A quasi un anno di distanza dall’introduzione del divieto di portare armi da taglio in diverse zone di Berlino e sui trasporti pubblici, le autorità locali tracciano un bilancio e lo trovano positivo: in seguito ai controlli, sono stati sequestrati oltre 300 coltelli, ma anche di armi da fuoco. Il capo della polizia Barbara Slowik Meisel ha commentato con soddisfazione i numeri di questo primo anno di restrizioni sulle armi.

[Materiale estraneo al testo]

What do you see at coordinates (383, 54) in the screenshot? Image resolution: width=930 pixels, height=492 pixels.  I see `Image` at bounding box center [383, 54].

In alcuni casi, ai responsabili di reati con coltelli è stata ritirata la patente di guida
Berlino applica una misura particolare, per scoraggiare i reati legati alle armi da taglio: il ritiro della patente di guida. Quest’anno sono stati cinque i condannati per reati che includevano l’uso di coltelli a perdere l’autorizzazione alla guida. La motivazione poggia sulla mancanza di “idoneità caratteriale” del trasgressore. Altri nove casi attendono l’esito di perizie medico-psicologiche, prima di eventuali ulteriori provvedimenti.
Sequestri nelle zone “calde”
Sono tre le località specifiche della città nelle quali sono stati sequestrati coltelli in maggiore quantità: Görlitzer Park e Kottbusser Tor, entrambi nel distretto di Kreuzberg, insieme a Leopoldplatz nel quartiere di Wedding. Qui il divieto valeva da metà febbraio.
Fino alla fine di novembre, gli agenti avevano fermato 3904 individui in questi luoghi e sequestrato 133 coltelli, due pistole e trentotto armi di altro tipo.
Ancora più estesi gli interventi sui mezzi pubblici. Da luglio, quando è entrato in vigore il divieto generale su metropolitane, autobus e nelle stazioni ferroviarie, i controlli hanno coinvolto 11.500 persone. Da allora, sui mezzi di tutta Berlino, sono stati sequestrati 151 coltelli, cinque armi da fuoco e vari altri oggetti proibiti. La polizia ha identificato anche 224 recidivi tra i fermati. In generale, i trasgressori del divieto sono soprattutto giovani uomini e adolescenti maschi.
Calo dei reati con armi da taglio secondo le autorità
Slowik Meisel afferma che i divieti abbiano prodotto una riduzione nei reati collegati all’uso di armi da taglio e che la presenza degli agenti rafforzi la percezione di sicurezza tra i cittadini.
Il sottosegretario agli Interni Christian Hochgrebe (SPD), che ha presentato il report sui dati alla commissione interna, conferma il trend nelle zone interessate dai divieti. Il numero di crimini commessi con coltelli è calato in modo marcato, precisa il sottosegretario. E aggiunge un elemento rilevante: non si sono verificati spostamenti significativi della criminalità verso altre aree.